ASSIGNED TASK
Copy each line in the data below that contains the word "checkbox".

Stored items

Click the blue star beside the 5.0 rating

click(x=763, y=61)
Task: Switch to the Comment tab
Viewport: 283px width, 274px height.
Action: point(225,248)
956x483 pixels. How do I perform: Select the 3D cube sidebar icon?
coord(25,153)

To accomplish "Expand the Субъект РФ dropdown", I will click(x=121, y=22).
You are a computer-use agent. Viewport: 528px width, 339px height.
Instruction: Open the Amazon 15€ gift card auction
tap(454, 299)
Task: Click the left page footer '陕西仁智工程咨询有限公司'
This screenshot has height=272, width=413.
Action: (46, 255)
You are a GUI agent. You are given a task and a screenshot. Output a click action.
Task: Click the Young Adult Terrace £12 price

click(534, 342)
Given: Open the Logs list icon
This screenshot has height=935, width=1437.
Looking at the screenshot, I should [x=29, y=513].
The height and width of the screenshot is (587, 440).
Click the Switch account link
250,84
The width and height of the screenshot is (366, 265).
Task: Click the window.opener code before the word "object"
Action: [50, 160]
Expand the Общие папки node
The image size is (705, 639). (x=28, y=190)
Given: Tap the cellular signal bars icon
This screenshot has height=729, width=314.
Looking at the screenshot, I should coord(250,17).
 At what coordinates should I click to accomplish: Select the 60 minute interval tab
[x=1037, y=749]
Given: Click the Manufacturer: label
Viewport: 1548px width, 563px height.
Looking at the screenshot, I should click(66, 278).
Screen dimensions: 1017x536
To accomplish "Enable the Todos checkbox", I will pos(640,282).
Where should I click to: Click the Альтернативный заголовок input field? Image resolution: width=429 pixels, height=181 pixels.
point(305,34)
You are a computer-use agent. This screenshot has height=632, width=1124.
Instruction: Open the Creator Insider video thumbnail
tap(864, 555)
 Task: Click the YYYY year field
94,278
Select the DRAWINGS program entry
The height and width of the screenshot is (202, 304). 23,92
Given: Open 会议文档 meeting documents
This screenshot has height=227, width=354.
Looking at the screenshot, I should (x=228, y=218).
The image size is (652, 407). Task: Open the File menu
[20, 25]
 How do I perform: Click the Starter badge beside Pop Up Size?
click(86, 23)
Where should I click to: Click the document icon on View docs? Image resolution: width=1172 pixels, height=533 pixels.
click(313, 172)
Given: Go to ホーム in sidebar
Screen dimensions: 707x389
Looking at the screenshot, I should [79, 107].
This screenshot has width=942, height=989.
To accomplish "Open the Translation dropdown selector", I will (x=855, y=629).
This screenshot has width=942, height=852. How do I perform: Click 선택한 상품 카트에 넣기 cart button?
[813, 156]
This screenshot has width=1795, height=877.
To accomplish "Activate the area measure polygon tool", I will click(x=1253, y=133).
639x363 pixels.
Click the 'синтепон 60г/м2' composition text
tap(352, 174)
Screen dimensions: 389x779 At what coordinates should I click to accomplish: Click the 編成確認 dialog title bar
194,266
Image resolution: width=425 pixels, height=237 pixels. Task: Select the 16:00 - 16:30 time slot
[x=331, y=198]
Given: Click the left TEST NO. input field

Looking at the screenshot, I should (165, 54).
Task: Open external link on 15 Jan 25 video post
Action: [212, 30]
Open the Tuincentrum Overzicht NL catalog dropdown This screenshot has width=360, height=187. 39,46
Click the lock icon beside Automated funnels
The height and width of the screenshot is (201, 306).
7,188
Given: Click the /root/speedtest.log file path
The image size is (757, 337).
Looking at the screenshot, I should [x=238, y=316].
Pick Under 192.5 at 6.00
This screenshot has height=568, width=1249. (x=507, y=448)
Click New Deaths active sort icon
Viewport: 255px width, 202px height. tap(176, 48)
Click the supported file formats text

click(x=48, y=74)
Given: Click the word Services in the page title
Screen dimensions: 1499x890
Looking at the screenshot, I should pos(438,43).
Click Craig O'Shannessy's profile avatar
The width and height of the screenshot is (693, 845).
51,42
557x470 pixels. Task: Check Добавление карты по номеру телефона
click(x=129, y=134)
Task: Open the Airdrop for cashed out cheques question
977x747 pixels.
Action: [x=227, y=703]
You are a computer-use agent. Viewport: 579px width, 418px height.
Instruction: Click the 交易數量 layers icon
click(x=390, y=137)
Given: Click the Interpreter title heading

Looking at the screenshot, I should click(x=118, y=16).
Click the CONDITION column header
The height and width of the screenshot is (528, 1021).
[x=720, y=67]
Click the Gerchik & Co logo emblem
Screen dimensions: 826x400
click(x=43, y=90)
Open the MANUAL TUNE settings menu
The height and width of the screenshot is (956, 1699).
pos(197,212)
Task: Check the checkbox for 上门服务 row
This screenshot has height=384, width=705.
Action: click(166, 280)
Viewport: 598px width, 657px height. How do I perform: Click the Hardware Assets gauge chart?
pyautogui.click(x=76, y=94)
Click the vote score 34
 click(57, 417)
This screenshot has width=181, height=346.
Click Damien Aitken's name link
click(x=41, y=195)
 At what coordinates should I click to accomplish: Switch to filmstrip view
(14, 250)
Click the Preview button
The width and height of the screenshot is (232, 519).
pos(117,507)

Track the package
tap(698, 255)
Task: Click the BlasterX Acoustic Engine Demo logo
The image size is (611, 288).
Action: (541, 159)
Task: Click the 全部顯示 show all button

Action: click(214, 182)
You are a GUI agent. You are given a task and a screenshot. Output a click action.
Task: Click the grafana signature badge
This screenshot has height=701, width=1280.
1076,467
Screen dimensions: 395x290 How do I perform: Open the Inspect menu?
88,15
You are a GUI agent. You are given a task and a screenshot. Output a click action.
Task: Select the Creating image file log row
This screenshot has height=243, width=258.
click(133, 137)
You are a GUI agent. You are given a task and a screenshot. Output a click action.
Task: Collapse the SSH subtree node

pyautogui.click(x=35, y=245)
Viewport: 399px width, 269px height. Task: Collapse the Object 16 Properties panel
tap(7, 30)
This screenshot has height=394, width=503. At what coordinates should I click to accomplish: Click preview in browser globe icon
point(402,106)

RESPONSE TO THIS EXERCISE
To accomplish "Enable the Todos checkbox", I will pos(640,282).
Task: Check the checkbox for 上门服务 row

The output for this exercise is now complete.